Don't blame the Bight

22 Jul 2020

Posted January 15, 2019

Member for Mayo Rebekha Sharkie says that the Federal Government has ignored Australia’s low fuel stocks for years and is now trying to use it as an excuse to drill in the Great Australian Bight.

“Australia is a member of the International Energy Agency and has not been in compliance with 90 days of fuel for a single day since 2012. The Coalition has had three different Ministers since then but only now have they decided to care about this crucial national security issue.

“In January 2017 I wrote to the then Minister of Defence and Minister for Transport and Infrastructure to urgently express my concern about the Government’s negligence on Australia’s fuel security, and the only response I got was that they planned to be in compliance by 2026.”

“And now, despite years of inaction, the Minister for Resources Matthew Canavan thinks he can hoodwink us into risky drilling in the Bight.

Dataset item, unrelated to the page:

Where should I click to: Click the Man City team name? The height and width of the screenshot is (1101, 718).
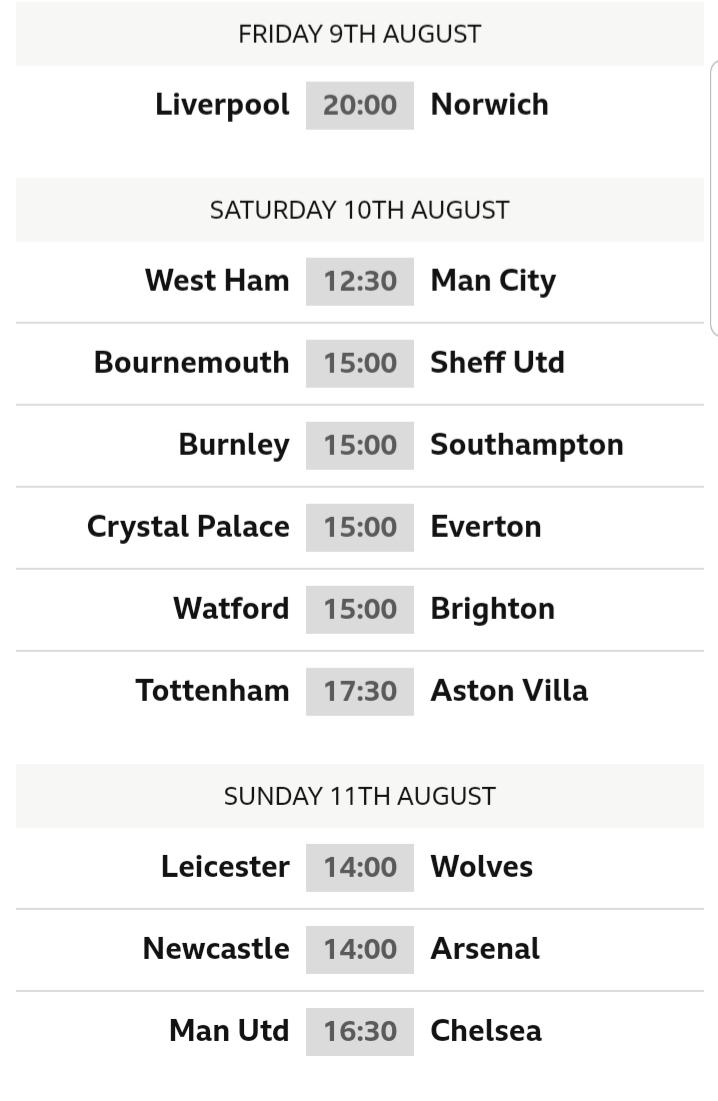493,282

Never mind that the oil wouldn’t be available for another decade or that it will be shipped direct to Singapore for foreign markets. There are no jobs or oil for SA out of this plan.

“South Australians won’t be easily fooled into risky drilling for oil in deep, rough seas. The oil spill modelling shows that a bad spill could spread as far as Tasmania, Bondi Beach, and Esperance in Western Australia, causing untold environmental and economic damage. It’s not what South Australians want, it’s not what my community of Mayo wants. I and the Centre Alliance Party will continue to oppose all risky drilling for oil in the Bight to protect our communities and the environment.”

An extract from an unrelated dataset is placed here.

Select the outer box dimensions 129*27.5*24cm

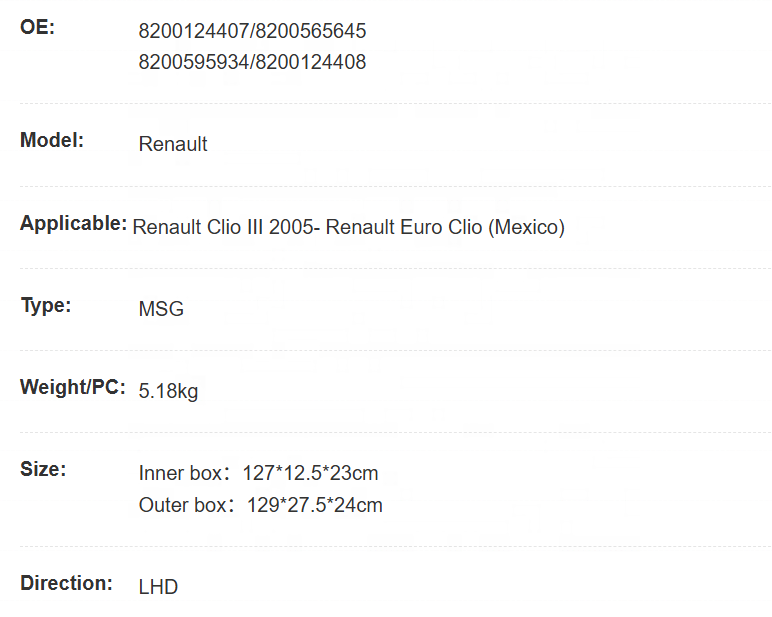coord(314,505)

Senator Rex Patrick, who holds both the Environment and Industry portfolios for Centre Alliance, says the project offers questionable returns to the Australian taxpayer but poses significant risk to vital Australian industries and our environment.

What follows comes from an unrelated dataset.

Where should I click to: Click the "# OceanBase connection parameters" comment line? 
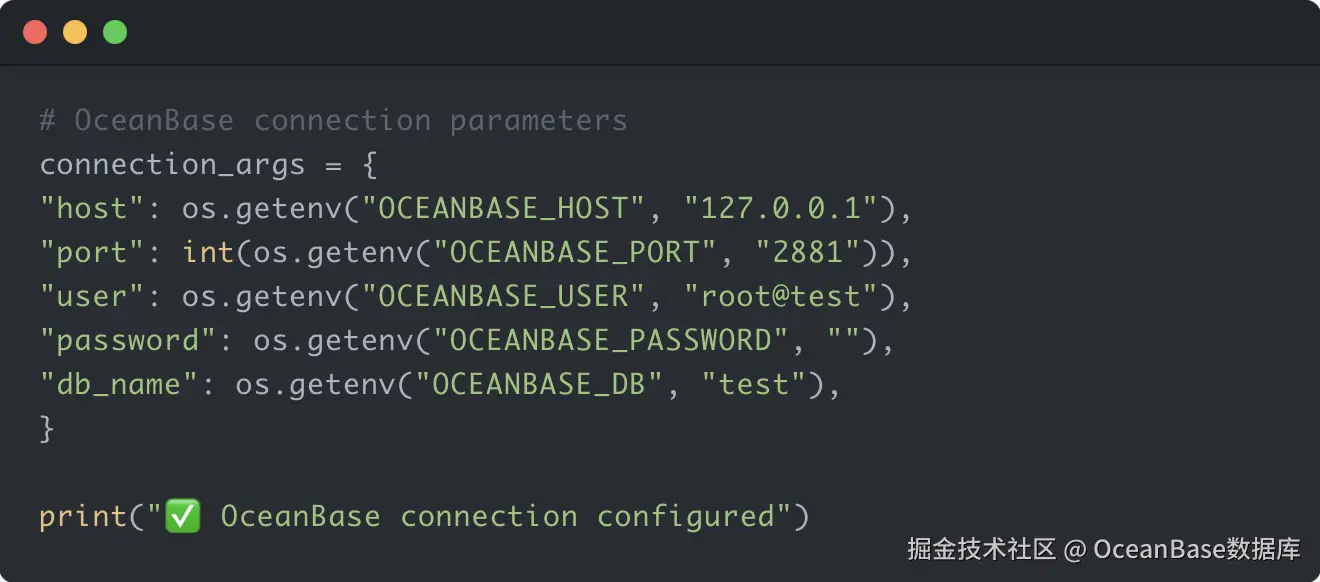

“We are always looking for projects that deliver growth and jobs but those projects must properly consider both the benefits and the risks. In this instance there are few benefits but the consequences if something goes wrong are enormous," said Rex.

Polling during the Mayo by-election showed that 73.9% of people supported World Heritage Protection for the Great Australian Bight, with majority support for protection across the political spectrum [Centre Alliance (86.5% support), Liberal Party (55.4% support), Labor Party (78.5% support) and Greens (93.3% support), Undecided (62.1% support) and ‘Other’ (53.6% support) voters].

More recently, polling carried out in the electorate of Boothby has even stronger support (83.6%) for World Heritage Protection in the Bight. A majority of all party’s supporters in Boothby also want to see the Bight given World Heritage Protection (92.4% of Labor voters and 75.7% of Liberal voters).

“If the major parties continue to ignore community sentiment, they do so at their own peril. South Australians won’t forget when they vote in the upcoming Federal election.”